Task description: Report each line of the listing that carries the word "will".

Provided records:

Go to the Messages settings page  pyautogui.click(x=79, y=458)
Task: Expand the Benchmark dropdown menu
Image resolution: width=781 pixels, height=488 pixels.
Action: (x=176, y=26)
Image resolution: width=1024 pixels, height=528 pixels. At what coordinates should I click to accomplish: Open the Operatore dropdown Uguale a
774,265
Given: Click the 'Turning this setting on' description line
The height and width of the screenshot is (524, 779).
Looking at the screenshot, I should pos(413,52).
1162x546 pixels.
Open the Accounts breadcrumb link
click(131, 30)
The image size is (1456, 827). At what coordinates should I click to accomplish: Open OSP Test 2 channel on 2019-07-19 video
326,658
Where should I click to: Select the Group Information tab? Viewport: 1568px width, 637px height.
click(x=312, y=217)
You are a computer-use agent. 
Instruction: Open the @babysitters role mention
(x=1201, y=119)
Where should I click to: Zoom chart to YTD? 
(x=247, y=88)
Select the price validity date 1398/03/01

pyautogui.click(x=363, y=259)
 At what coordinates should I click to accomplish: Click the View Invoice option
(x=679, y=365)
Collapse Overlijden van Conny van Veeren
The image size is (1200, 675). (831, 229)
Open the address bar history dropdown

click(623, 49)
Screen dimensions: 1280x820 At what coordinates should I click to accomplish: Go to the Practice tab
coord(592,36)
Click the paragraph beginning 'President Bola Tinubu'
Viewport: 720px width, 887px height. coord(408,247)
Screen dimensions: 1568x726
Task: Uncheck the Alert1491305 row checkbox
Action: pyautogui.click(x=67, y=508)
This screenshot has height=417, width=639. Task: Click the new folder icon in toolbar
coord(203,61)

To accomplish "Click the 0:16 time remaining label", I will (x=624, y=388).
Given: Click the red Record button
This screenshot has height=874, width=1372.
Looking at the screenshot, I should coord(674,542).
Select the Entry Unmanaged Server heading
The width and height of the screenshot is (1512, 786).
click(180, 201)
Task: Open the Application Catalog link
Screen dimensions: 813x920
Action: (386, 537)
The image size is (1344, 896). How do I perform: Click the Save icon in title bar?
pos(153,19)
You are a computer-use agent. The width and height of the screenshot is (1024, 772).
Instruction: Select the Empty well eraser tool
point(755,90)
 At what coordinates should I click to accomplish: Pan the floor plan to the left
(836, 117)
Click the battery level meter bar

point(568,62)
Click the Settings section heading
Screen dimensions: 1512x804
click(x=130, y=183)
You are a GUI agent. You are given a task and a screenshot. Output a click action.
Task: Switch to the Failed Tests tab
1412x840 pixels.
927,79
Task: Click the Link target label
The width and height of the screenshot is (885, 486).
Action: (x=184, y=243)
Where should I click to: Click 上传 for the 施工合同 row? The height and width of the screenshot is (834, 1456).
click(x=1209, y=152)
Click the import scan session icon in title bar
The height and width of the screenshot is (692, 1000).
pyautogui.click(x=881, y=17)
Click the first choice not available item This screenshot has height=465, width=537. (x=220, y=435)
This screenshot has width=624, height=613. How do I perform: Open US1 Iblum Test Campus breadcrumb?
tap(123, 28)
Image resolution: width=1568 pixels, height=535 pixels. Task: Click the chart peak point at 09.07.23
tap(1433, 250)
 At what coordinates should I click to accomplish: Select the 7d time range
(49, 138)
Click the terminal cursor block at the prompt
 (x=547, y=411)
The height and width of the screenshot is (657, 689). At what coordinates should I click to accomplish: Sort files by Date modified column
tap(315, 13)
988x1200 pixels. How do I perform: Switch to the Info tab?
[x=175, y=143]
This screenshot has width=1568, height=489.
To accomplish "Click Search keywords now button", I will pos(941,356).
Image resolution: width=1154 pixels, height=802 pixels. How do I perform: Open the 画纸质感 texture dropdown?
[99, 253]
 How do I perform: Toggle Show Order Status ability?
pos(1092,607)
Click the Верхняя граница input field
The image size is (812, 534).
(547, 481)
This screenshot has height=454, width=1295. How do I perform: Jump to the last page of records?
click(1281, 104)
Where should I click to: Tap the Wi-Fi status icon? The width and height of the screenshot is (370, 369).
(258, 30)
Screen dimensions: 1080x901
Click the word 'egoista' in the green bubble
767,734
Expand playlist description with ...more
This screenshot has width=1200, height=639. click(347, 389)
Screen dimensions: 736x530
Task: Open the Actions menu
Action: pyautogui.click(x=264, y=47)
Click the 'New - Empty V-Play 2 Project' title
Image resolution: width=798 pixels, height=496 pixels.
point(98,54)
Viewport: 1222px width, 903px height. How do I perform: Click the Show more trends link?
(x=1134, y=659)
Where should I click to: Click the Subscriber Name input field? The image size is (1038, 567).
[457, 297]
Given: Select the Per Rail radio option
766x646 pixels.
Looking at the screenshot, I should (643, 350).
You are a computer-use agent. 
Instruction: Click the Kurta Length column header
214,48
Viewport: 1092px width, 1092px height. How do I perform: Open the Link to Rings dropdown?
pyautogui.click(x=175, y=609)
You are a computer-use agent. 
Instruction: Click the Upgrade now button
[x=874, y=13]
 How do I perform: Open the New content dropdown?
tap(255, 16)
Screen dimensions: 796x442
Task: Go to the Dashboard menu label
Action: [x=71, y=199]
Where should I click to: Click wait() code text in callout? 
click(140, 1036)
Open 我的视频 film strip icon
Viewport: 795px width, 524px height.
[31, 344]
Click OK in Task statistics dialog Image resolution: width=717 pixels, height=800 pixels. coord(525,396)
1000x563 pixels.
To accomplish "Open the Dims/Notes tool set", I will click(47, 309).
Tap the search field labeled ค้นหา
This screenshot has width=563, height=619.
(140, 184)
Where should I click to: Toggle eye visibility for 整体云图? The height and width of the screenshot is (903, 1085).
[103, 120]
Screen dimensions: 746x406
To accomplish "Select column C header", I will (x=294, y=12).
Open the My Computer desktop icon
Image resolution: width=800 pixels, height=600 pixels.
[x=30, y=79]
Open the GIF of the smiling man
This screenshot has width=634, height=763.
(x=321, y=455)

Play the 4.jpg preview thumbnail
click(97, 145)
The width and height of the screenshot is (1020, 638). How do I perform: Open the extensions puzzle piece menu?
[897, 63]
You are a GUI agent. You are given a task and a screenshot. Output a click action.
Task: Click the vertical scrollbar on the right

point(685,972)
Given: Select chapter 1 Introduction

Answer section:
To accomplish "Click the 0:16 time remaining label", I will (x=624, y=388).
To accomplish "Click Search keywords now button", I will pos(941,356).
To accomplish "Open the Dims/Notes tool set", I will click(47, 309).
To accomplish "Select column C header", I will (x=294, y=12).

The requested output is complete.